Developers and devops have their say on Big Data too. They need more ways to access Hadoop and Lambda architectures. They long for the simplicity of the good old days of the LAMP stack or for today’s agility of Node.js and MongoDB. They want to code faster, release often, run and fix bugs in minutes (not weeks or months), also on Big Data.

In my humble opinion, the key point for Big Data in 2015 is the convergence towards Hadoop. Everything will be in some way related to Hadoop, whether it is a distributed file system, a map/reduce approach or other related technologies. In some way, established Big Data vendors will create more interfaces. Other SQLs and NoSQLs will reach the Hadoop haven, by integrating their existing products, creating more connectors, or providing hybrid architectures.

The two big issues to tackle are on the administration side and the user side. For administrators, Big Data architectures must be simple to provision, configure and deploy, and eventually modify. For users, Big Data solutions must be simple to use for their analysis or online applications. In both cases, the issue is currently Big Data = Big Complexity.

Some predictions

A convergence towards Hadoop is inevitable. Even the most traditional companies active in the DB world, like Oracle and Microsoft, are taking large steps in this direction. Here we are not talking about integration through adapters or loaders, we are referring to a deeper convergence where Hadoop will be (in some way) part of the commercial products.

There will be more interfaces that allow developers to reuse their skills or existing code to work with Hadoop. This aspect will be interesting for ad-hoc applications, but even more important for BI and Business Analytics vendors, who will integrate their tools with Hadoop with “minimal” effort. An evolution in this area will have the same impact that tools like

Business Objects, Cognos and MicroStrategy had for data warehousing in the ‘90s. Users will have the ability to consume data in a DIY fashion, saving money and ultimately bringing commoditisation to Big Data.

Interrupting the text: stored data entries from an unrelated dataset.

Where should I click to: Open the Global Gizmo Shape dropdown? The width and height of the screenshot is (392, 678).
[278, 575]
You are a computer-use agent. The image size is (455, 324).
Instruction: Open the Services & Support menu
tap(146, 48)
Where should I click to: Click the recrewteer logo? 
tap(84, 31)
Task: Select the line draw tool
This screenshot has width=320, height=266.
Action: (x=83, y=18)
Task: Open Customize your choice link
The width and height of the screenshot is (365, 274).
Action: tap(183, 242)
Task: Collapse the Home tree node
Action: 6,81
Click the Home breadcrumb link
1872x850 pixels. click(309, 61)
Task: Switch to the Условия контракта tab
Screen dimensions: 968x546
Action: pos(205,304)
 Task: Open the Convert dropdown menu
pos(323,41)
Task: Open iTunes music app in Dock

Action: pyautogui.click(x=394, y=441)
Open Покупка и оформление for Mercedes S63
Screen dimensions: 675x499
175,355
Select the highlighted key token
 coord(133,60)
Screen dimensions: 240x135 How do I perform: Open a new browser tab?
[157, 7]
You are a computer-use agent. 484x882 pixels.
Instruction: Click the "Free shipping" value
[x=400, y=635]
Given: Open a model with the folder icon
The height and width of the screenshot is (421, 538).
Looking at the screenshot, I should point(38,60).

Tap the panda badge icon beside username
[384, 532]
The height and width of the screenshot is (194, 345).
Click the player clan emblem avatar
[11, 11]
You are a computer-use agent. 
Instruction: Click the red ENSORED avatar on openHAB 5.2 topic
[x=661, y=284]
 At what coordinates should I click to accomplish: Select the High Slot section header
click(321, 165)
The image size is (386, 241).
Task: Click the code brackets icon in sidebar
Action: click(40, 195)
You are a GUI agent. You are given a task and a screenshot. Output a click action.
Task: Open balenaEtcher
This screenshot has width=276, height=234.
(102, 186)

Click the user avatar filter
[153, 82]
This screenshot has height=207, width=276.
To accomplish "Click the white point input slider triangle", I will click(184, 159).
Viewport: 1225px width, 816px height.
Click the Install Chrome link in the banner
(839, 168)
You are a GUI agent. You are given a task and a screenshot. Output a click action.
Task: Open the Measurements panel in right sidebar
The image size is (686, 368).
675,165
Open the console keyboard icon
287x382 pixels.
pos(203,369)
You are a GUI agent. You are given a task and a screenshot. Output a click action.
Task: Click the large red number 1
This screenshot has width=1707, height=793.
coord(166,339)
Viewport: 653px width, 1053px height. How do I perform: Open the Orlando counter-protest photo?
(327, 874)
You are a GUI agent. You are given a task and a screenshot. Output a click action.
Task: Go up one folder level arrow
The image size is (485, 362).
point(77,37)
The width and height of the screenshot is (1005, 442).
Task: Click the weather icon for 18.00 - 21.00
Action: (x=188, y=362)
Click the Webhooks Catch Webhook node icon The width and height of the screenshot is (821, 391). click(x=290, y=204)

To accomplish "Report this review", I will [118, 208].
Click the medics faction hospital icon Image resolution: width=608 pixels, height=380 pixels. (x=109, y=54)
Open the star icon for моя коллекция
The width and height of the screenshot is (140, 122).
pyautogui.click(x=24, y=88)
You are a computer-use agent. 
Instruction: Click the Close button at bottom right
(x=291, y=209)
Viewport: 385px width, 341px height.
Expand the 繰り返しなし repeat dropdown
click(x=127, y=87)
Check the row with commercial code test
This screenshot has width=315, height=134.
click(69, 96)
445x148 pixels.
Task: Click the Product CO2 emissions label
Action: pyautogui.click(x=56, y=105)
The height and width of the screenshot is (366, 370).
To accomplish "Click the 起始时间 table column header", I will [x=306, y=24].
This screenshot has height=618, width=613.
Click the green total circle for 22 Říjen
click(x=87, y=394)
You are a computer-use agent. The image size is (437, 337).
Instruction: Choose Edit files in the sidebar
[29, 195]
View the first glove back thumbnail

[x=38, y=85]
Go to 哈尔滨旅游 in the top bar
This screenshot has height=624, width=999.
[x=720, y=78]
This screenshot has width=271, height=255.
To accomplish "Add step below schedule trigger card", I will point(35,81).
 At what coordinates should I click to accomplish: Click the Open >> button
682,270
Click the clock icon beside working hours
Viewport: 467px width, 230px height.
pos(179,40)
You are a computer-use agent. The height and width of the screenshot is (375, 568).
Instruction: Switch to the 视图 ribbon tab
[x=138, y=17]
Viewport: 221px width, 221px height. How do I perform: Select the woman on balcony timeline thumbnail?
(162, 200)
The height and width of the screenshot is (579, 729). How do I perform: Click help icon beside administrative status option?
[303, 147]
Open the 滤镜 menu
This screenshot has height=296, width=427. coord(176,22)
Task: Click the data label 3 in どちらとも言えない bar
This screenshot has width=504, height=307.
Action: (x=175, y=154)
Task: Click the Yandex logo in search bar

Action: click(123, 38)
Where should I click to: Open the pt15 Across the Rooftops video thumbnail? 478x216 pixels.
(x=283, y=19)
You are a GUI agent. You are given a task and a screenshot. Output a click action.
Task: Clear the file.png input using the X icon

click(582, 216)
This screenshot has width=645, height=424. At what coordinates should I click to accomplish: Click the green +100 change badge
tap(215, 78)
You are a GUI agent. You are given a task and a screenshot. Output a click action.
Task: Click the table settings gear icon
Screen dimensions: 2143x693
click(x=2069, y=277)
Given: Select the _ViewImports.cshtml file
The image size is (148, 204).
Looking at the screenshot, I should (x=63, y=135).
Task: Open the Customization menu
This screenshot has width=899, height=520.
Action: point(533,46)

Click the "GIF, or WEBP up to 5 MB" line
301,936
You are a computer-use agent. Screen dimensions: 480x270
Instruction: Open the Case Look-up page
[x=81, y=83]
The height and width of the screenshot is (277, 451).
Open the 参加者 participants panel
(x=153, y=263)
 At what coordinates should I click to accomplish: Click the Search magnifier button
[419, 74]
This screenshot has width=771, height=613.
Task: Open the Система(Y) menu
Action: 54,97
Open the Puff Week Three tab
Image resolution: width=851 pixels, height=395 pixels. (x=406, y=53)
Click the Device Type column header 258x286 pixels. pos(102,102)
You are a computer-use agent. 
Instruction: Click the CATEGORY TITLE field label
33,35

But we need more innovation to make Big Data a real commodity. We need more Hadoop as a service, something that is starting only this year. We need cloud-friendly, or “cloudified” architectures. The natural distribution of the Lambda architecture fits well with the Cloud model, but now the issue is to optimise performance and avoid unnecessary resource consumption in cloud-based Big Data infrastructures.

Orchestration is the magic word for Big Data in 2015 and certainly for one or two more years to come. Too many moving parts create complex architectures that are difficult to manage. Orchestration tools will play the most important role into the commoditisation of Big Data infrastructures. Projects will be delivered faster and in a more agile way in order to cut the costs and make the technology suitable for more uses.

The missing players

In this scenario, we sadly miss PostgreSQL, MySQL and some others.

PostgreSQL has still a large number of enthusiasts and great developers who provide improvements, but big investments are missing. EnterpriseDB monetises migrations of costly Oracle-based applications to PostgreSQL. This is, in my opinion, a pretty correct and pragmatic approach, from a tactical business perspective. The support business around Postgres will go on for many years, but we should not expect any innovations in this area. We can see the use of Postgres technology in Greenplum and in Pivotal HAWQ, but that product would fall more into the bucket of the Hadoop adapters than into a standard PostgreSQL engine.

MySQL is another player that is missing the boat. The great improvements made in MySQL 5.7, in WebScaleSQL and in MariaDB all move in one direction: the MySQL install base. It looks like the world stopped in 2006 and no more technologies have emerged since then. Fact is, almost all the developers have adopted Hadoop and NoSQL technologies for their new projects, leaving [as it happens for Postgres] the MySQL ecosystem still in business for the support of existing installations.

Finally, the traditional NoSQL players are catching up. The fact that they do not have a large install base allows these players to change directions faster and sometimes drastically. Datastax leads the pack, adding Hadoop to its Enterprise solution based on Cassandra. MongoDB benefits from large investments that give this database more bandwidth in the long term. The first step for MongoDB has been the introduction of a new pluggable storage architecture. Now we need to wait for the next step towards an Hadoop pluggable engine. Couchbase and Basho/Riak still maintain their position as servers that can be integrated with Hadoop, but Hadoop is not a component of their enterprise products.

Obviously, I may be completely wrong with my predictions and in 12 months’ time we might see Hadoop more concentrated on real Big Data and none of the missing players joining the bandwagon. Let’s just wait and see.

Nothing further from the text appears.